The most complete audit ever assembled of Antarctic sea life is to be published this week.

cushion stars
Cushion stars, feeding on seal faeces in shallow water off Antarctica

More than 9,000 species, from single-cell organisms to penguins and whales, are chronicled in the first Antarctic atlas since 1969.
The book will be launched by the Scientific Committee on Antarctic Research at its Open Science Conference in Auckland, New Zealand.
Across 66 chapters, the atlas contains around 100 colour photos and 800 maps.
It is called the Biogeographic Atlas of the Southern Ocean.
humpback whale
Humpback whales, weighing around 36 tonnes, migrate into Antarctic waters to feed during the summer
maps
Maps illustrate data such as the proportion of the year spent under sea ice (left), and the number of species reported across the length and breadth of the ocean (right)

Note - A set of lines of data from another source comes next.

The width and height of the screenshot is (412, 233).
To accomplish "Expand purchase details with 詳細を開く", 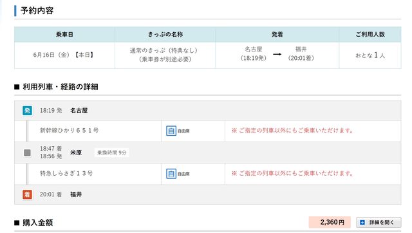I will (x=379, y=223).
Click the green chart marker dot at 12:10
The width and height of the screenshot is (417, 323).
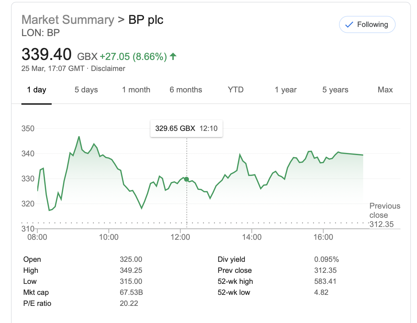(x=186, y=179)
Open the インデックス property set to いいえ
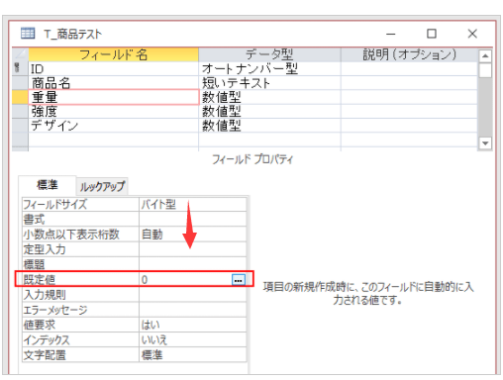The image size is (503, 380). [x=193, y=339]
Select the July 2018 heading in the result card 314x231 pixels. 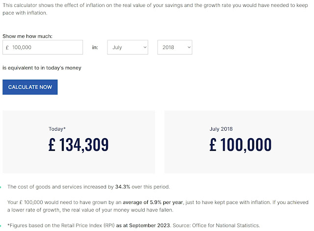point(222,129)
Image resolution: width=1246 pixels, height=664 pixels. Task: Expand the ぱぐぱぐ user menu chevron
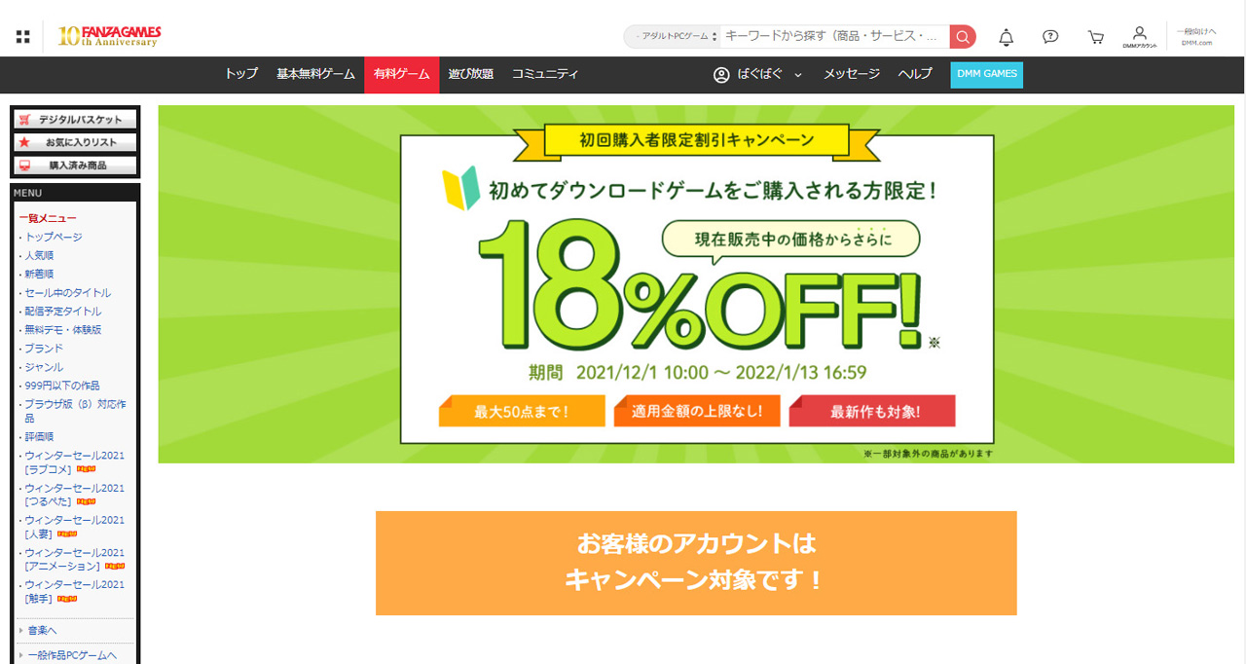click(x=798, y=75)
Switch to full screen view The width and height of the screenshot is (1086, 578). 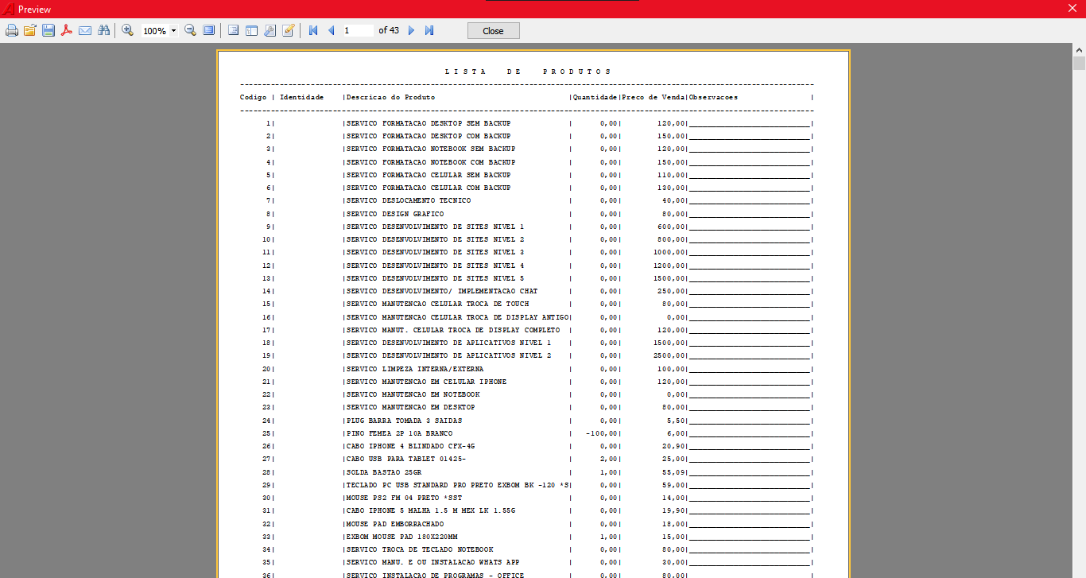pos(208,30)
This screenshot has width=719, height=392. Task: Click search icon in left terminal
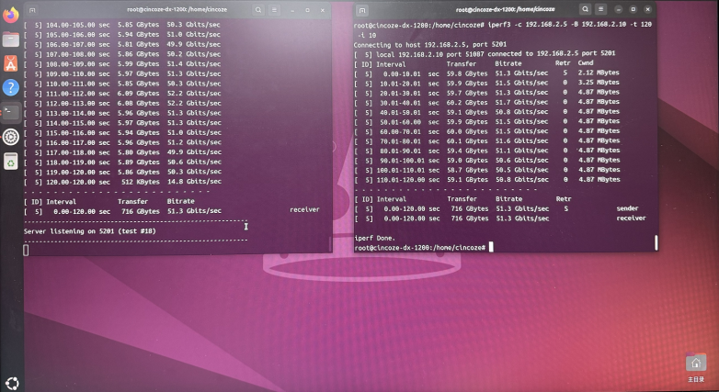260,9
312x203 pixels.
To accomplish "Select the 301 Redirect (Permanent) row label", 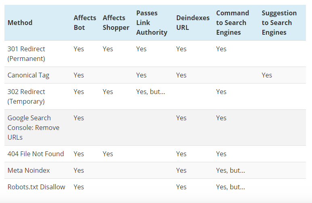I will [26, 54].
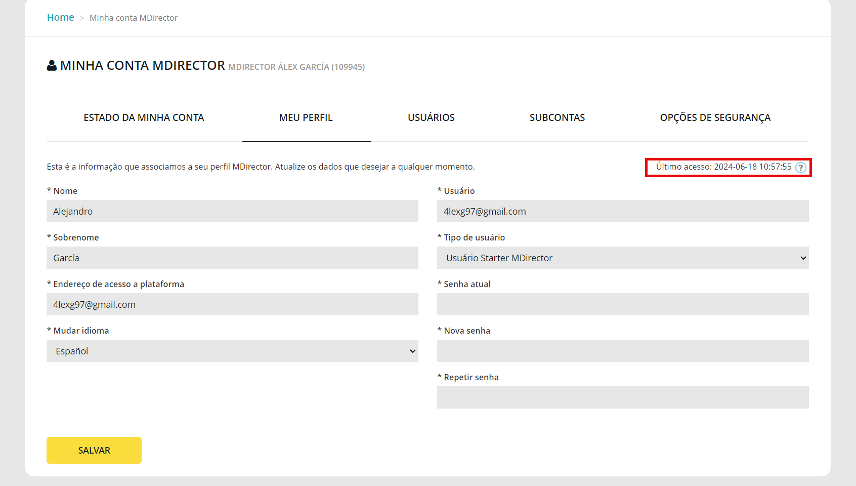856x486 pixels.
Task: Focus the Nova senha field
Action: pyautogui.click(x=622, y=351)
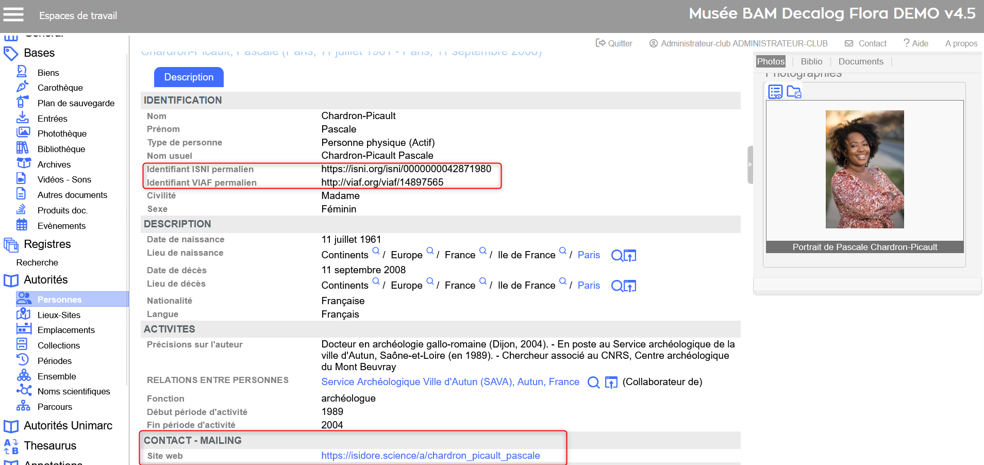The image size is (984, 465).
Task: Click magnifier icon beside Service Archéologique link
Action: (x=593, y=382)
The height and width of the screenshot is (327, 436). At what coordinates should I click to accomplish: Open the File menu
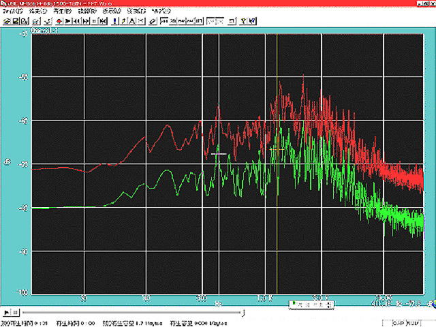point(12,12)
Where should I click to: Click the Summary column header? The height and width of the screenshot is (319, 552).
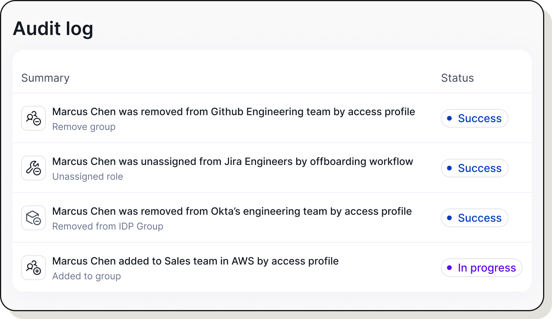click(x=45, y=78)
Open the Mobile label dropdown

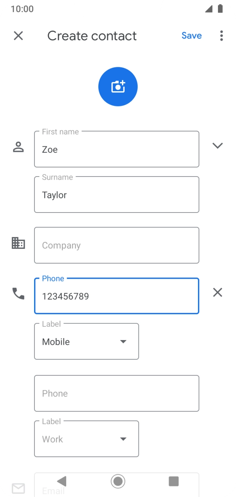click(87, 342)
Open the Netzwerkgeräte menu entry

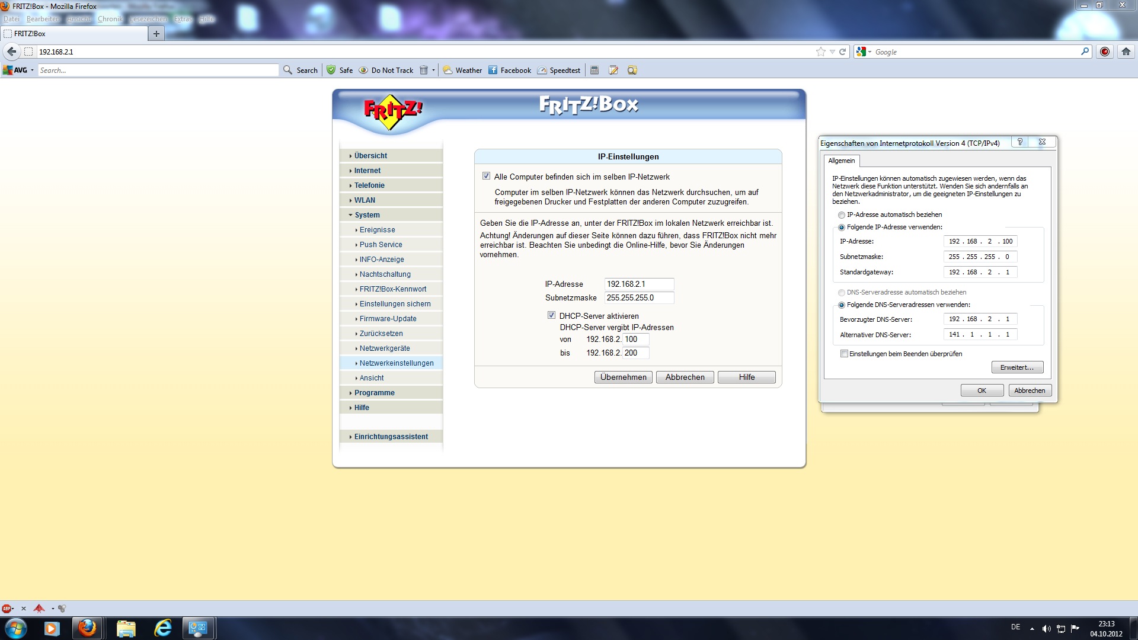384,348
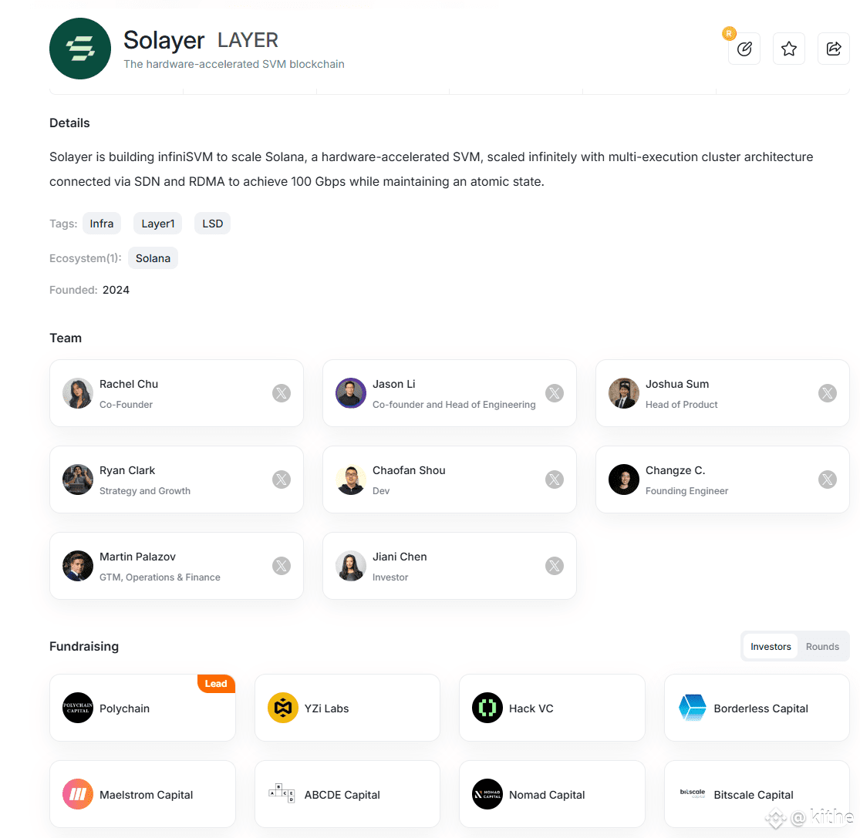Image resolution: width=860 pixels, height=838 pixels.
Task: Click the Layer1 tag
Action: coord(158,224)
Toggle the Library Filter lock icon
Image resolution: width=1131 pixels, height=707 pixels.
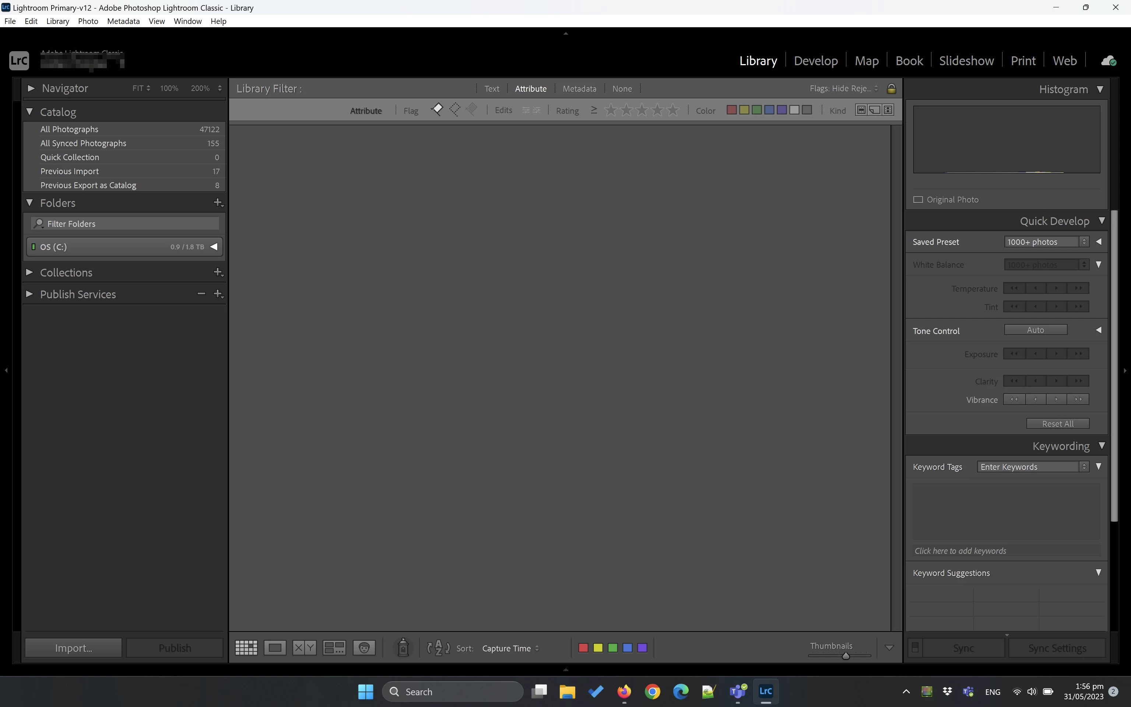click(x=891, y=88)
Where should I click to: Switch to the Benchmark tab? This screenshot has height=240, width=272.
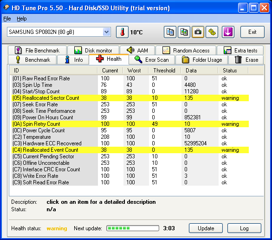pos(32,60)
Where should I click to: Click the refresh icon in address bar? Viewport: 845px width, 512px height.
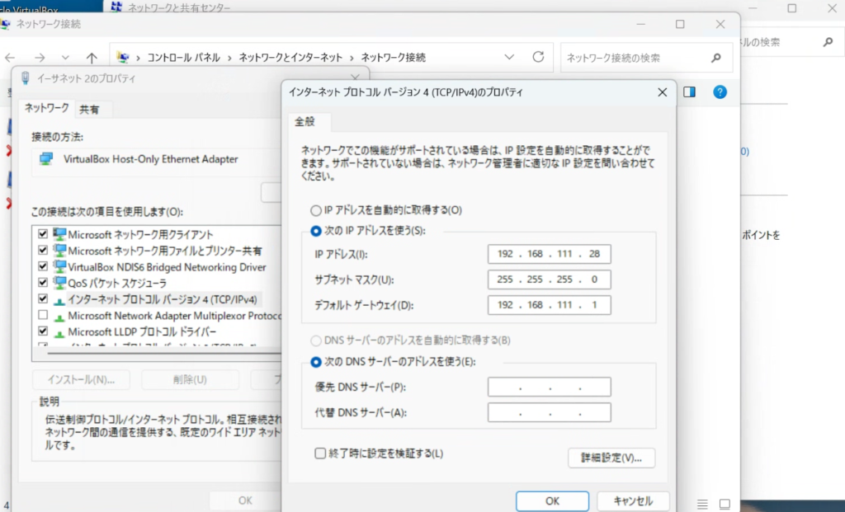(538, 58)
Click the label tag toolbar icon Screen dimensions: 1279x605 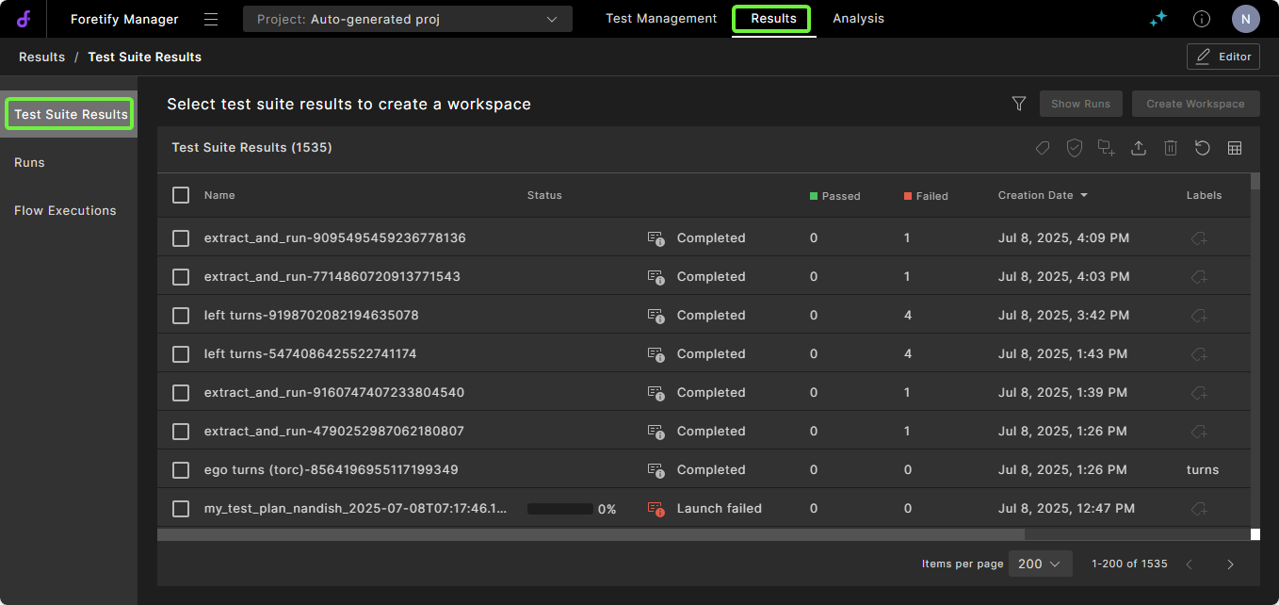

"It's been an enormous international effort and will serve as a legacy to the dedicated team of scientists who have contributed to it," said Dr Huw Griffiths, one of the atlas's authors and editors, from the British Antarctic Survey.
Dr Griffiths said he hoped the atlas would appeal to "anyone interested in animals living at the end of the Earth".
anemone
This Antarctic sea anemone ranges from the shallows to over 3km deep, and has 96 tentacles
penguins
Adélie penguins currently inhabit the entire Antarctic coast
All together 147 scientists from 91 different institutions around the world contributed to the work, which has taken four years.
They hope the publication will help inform conservation policy, such as the issue of whether marine protected areas should be established in open swathes of the Southern Ocean.
The data include the distribution of different species, insights into their evolution and genetics, their interaction with the physical environment and the impacts of climate change.
Researchers hope the information can help predict how the habitats and distribution of important species will change in the future.